After the slightly soft results of "A Knight's Tale" and the disappointment of "The Four Feathers", Ledger stays on horseback but leads the charge in a far more accomplished film with "Ned Kelly", the story of the famous outlaw. (Kelly is best remembered from the 1975 film starring Mick Jagger as the outlaw.) Directed by Gregor Jordan ("Two Hands" and the still-in-limbo "Buffalo Soldiers") with a mix of lyricism and muscular energy, "Ned Kelly" stirs together all of the best conventions of the Hollywood Western -- gunfights, horseback chases, bank robberies, compromised honor, loyalty and betrayal -- while maintaining the story's Australian qualities.

The presence of Ledger and the film's high-profile subject almost guarantee strong box-office locally. The debut Australian production from Working Title Films, this co-production with Universal Pictures is clearly a film aimed at a large international market. The film should have wide appeal as it is intelligent, well-cast and compelling from beginning to end.

In Victoria in the 1800s, Irish settlers are an op-pressed minority, brutalized and exploited by British landowners and police. Ned (Ledger), an Irishman who won't back down, is falsely accused of stealing a horse and ends up in prison. When Ned returns home years later, he finds that nothing has changed. When a policeman forces himself on Ned's sister, it is Ned's family who are persecuted when they defend her.

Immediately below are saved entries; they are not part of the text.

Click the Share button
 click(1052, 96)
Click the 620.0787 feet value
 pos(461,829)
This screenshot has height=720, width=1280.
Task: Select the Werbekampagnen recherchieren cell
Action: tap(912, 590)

His mother is thrown in prison. Ned flees into the bush with his best friend, Joe Byrne (Orlando Bloom), his brother Dan (Laurence Kinlan) and another friend, Steve Hart (Philip Barantini). Forced into supporting themselves as outlaws, Ned and his gang cut across the rugged countryside, robbing banks and holding up entire towns. Soon the most wanted men in Australia, they provoke the sympathy of other Irish settlers and bring down the wrath of the British Empire in the form of the relentless Superintendent Hare (Geoffrey Rush), who leads the manhunt to bring them in.

The rich, burnished cinematography of Oliver Stapleton ("The Cider House Rules") gives the Australian countryside a depth rarely seen on film, while some of the nation's biggest acting names deliver uniformly excellent performances. Ledger is the epitome of rugged rebelliousness but tempers his taciturn restraint with a welcome humor and sensitivity. Rush has limited screen time but manages to create a fascinating, fully rounded character with only a handful of lines.

Rachel Griffiths makes the most of her cameo, playing a sexually aggressive bank manager's wife. Naomi Watts ("The Ring") is hemmed in by her standard "romantic interest" role. Her insipid subplot with Ledger is the film's only completely fictional conceit, and it rings false at every turn. Joel Edgerton mixes charm and snaky malice as a traitor in the midst. And stealing all of his scenes is Orlando Bloom, whose rakish swagger and commanding screen presence suggest a formidable star in the making.

Expertly combining the personal and the epic, Jordan has crafted an excellent historical saga that doesn't collapse under the weight of too much history. Held together by Ledger's earthy charisma and Jordan's vigorous mix of action and character, "Ned Kelly" is a striking, stately and ultimately deeply moving experience.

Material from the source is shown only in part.